The fewest guesses possible in the general case (excluding a "lucky guess") is going to be ceil(log2(n)), and that is possible by implementing a binary search.

A stable binary search will require ceil(log2(n))+1, and a simple binary search will require a worst case of ceil(log2(n)) which is 4. That's the lower limit for the worst case.

Here's how a binary search works. Let's extend your game to any number between 1 and 100. You select a secret number, which in this case is 73:

1. Is it 50? No, higher. (Mid-point between 1 .. 100 )
2. Is it 75? No, lower. (Mid-point between 51 .. 100 )
3. Is it 63? No, higher. (Mid-point between 51 .. 74 )
4. Is it 69? No, higher. (Mid-point between 64 .. 74 )
5. Is it 72? No, higher. (Mid-point between 70 .. 74 )
6. Is it 74? No, lower. (Mid-point between 73 .. 74 )
7. Is it 73? Yes, it is. (Mid-point between 73 .. 73 )

At each step, I take the remaining range, and select the mid-point. So at step one, I'm bisecting the range of 1..100. On step two, I'm bisecting 51..100, and so on until, on step seven, I guess it (and the range happens to also have narrowed to only one possibility anyway).

The Wikipedia article on Binary Search demonstrates the algorithm in code. You could adapt it to work for your needs.

There is no general algorithm for beating log2(n). There will be the occasional lucky guess though. But consider how effective this is. You are guaranteed of finding the correct number between 1..10 in 4 or fewer guesses. Between 1..100 in 7 or fewer guesses. Between 1 and 1,000,000 is guaranteed to be 20 or fewer guesses. Between 1..1,000,000,000 will be 30 or fewer guesses. Between 1 and a trillion, 40 or fewer guesses. If you had to check each number between 1 and a trillion, one by one, your worse case would be a trillion guesses, and average would be 500 billion, but with the binary search's divide and conquer approach, that problem domain a trillion members big is reduced to 40 guesses.

The CPAN module List::BinarySearch implements a stable binary search, which is almost (but not quite) what you need, and it's not really designed to be used for a number guessing game.

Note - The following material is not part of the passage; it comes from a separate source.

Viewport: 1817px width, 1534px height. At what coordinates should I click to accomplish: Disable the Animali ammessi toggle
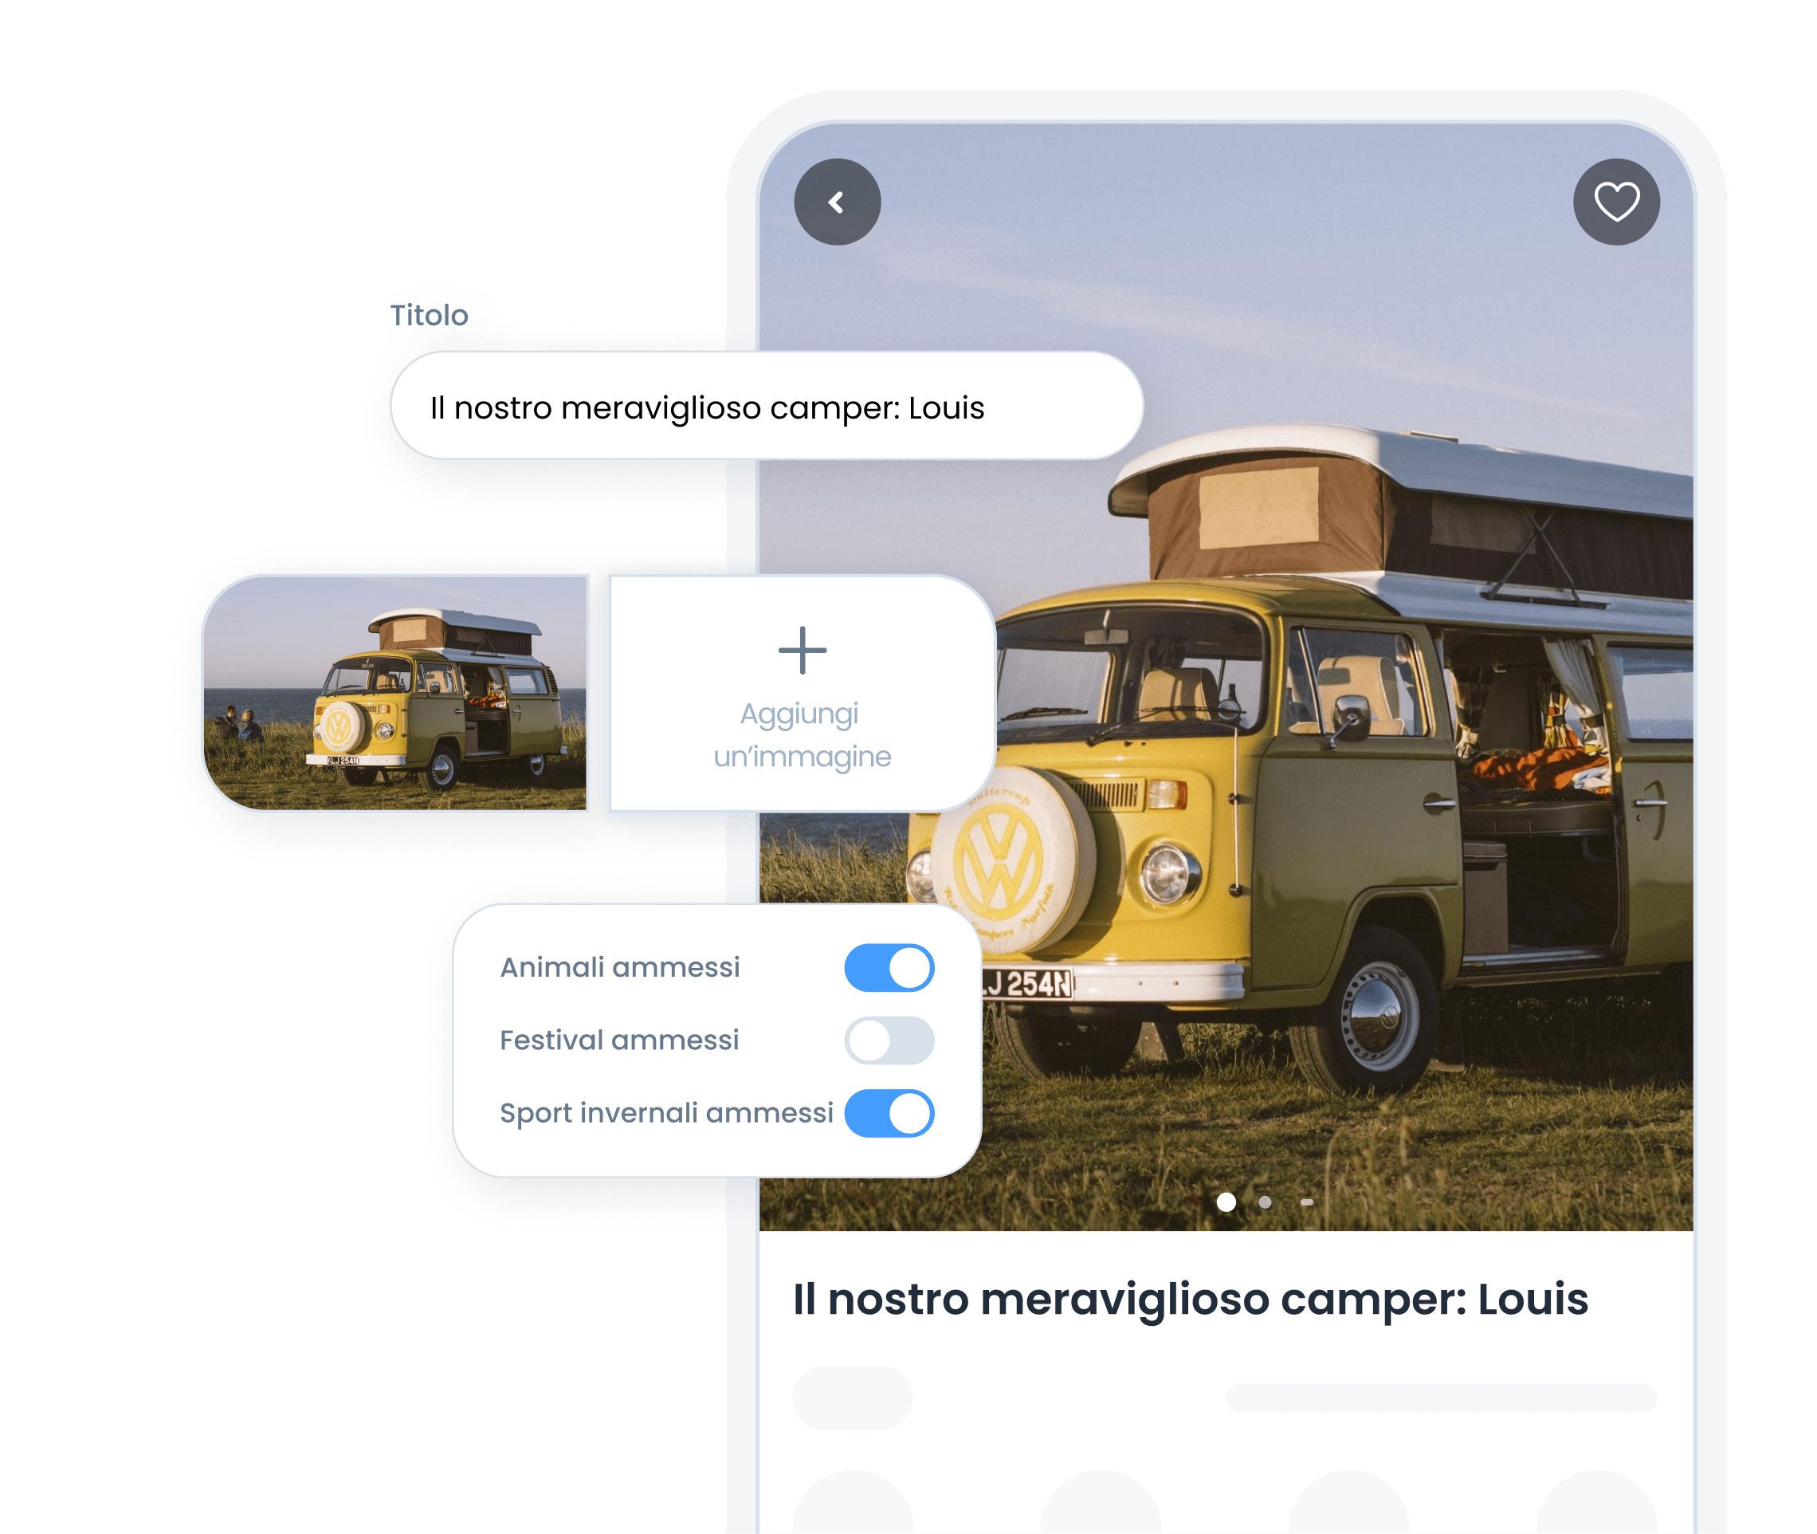tap(889, 968)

Nevertheless, it can be coerced to do what you are after:

use List::BinarySearch 'binsearch';
use IO::Prompt::Hooked 'prompt';

print "Please think of a number between 1 and 10...\n";
print "DON'T tell me, just let me guess it!\n\n";

my $tries = 0;

binsearch {

  ++$tries;

  my $response = prompt(
    message => "Is the number $b? (higher, lower, or yes):",
    validate => qr/higher|lower|yes/i,
    error    => sub { "I don't understand $_[0]. Try again.\n" },
  );

  return 1 if $response =~ /higher/i;
  return -1 if $response =~ /lower/i;

  print "Found $b in $tries guesses.\n";
  exit(0);

} undef, @{[1 .. 10]};
[download]

Here's a sample run:

Please think of a number between 1 and 10...
DON'T tell me, just let me guess it!

Is the number 5? (higher, lower, or yes):  higher
Is the number 8? (higher, lower, or yes):  lower
Is the number 7? (higher, lower, or yes):  yes
Found 7 in 3 guesses.
[download]

You won't be able to turn this in to your professor, because certainly he wants you to implement the algorithm yourself. However, with this and a little research you should be able to work out your own solution without too much difficulty. There's also an article about the Binary Search in Mastering Algorithms with Perl (O'Reilly).

(Disclaimer: I'm the author of List::BinarySearch.)